At the line containing "[Partage par email (mailto)] (19, 306)", begin setting down the entries exactly, and stop only after the last line.

──────────────────────────────

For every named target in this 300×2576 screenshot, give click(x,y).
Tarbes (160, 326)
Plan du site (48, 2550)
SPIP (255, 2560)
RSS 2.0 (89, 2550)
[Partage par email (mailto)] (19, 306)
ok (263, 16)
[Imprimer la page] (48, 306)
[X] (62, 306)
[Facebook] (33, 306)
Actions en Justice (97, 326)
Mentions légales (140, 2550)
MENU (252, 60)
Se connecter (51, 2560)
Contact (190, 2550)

──────────────────────────────

*RESULT FOR THIS EXERCISE*:
[Partage par email (mailto)] (19, 306)
ok (263, 16)
[Imprimer la page] (48, 306)
[X] (62, 306)
[Facebook] (33, 306)
Actions en Justice (97, 326)
Mentions légales (140, 2550)
MENU (252, 60)
Se connecter (51, 2560)
Contact (190, 2550)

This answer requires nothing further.